Totalement inconnue en France, la pensée utopiste de Nikolaï Fiodorov a influencé la culture du XXe siècle russe et demeure à ce jour une référence importante en Russie. De nombreux écrivains y trouveront des échos de leurs préoccupations, de Tolstoï à Dostoïevski ou à Vladimir Soloviov. Parmi ses héritiers, le futuriste Velimir Khlebnikov et les écrivains Andreï Platonov ou Maxime Gorki, mais également des savants comme Tsiolkovski, le père de l’aéronautique soviétique. Ses idées trouveront indirectement leur expression dans des textes de la science-fiction soviétique ou dans le cinéma d’Andreï Tarkovski et son adaptation de Solaris (1972).
La pensée de Fiodorov se situe au croisement des nouvelles disciplines émergentes de son temps, telles que la linguistique et l’anthropologie, mais également la sociologie, l’agriculture, l’économie. Il est attentif aux phénomènes sociaux engendrés par l’urbanisation, l’appauvrissement de la campagne, et pressent, comme d’autres penseurs de son époque, l’avènement d’une crise mondiale majeure. Exhortant l’humanité à s’unir pour vaincre la mort, Fiodorov lui assigne aussi le devoir moral de ramener à la vie toutes les générations disparues, ces victimes du « progrès » : c’est « l’œuvre commune ». Sur le climat, objet d’attention privilégié, ou encore, sur les transformations biologiques que connaîtra l’humanité, sa réflexion se rapproche de la question du transhumanisme, qui connaît actuellement un véritable engouement dans la Silicon Valley et ses grandes entreprises.

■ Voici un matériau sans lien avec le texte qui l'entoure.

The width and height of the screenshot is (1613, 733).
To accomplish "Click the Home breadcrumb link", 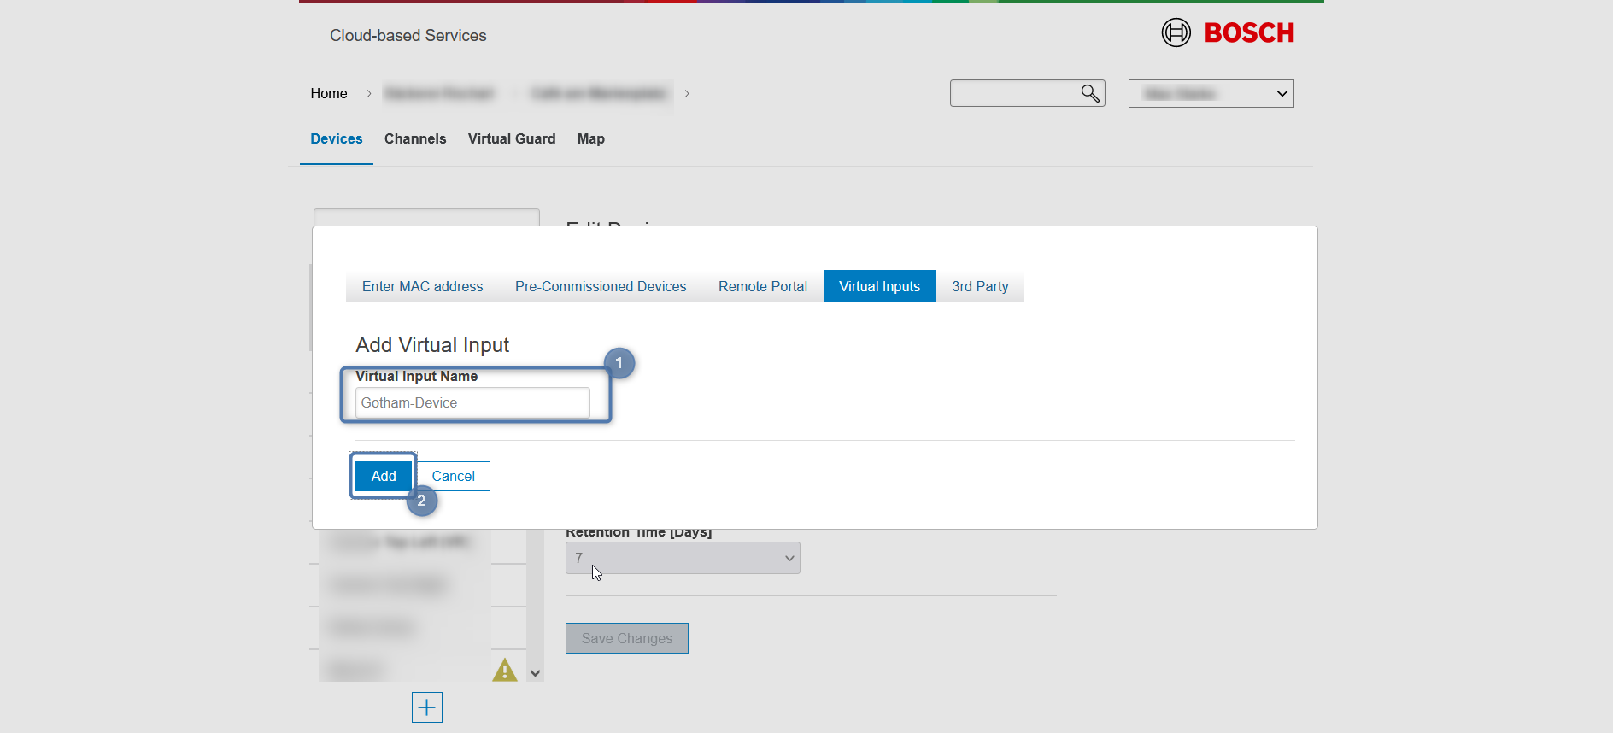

La philosophie de Fiodorov, nourrie à la pensée chrétienne des premiers siècles comme aux idées modernes de conservation de la matière et d’évolution, retrouve un écho étonnant dans l’actualité du XXIe siècle.

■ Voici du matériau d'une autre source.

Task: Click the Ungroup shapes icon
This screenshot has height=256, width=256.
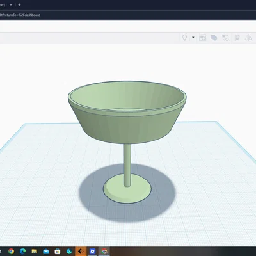Action: pos(225,38)
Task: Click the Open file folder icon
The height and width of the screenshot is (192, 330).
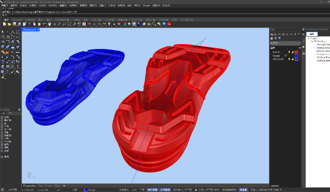Action: tap(9, 25)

Philosophie de l'œuvre commune - Nikolaï Fiodorov
Nikolaï Fiodorov (1829-1903) est philosophe, russe, fondateur du cosmisme. Véritable autorité intellectuelle, surnommé le « Socrate » moscovite, il a été pendant de nombreuses années bibliothécaire au Musée Roumiantsev à Moscou. Il croit en la possibilité du prolongement de la vie, de l’immortalité physique et de la résurrection des morts par des moyens scientifiques. De son vivant, Fiodorov n’a publié que quelques articles sous pseudonyme, le reste de ses travaux a été consigné et transmis sous forme de cours. Poursuivant un idéal ascétique, il était réticent à diffuser son œuvre. La Philosophie de l’œuvre commune a vu le jour entre 1906 et 1913 grâce aux travail des disciples du penseur, Vladimir Kojevnikov et Nikolaï Peterson.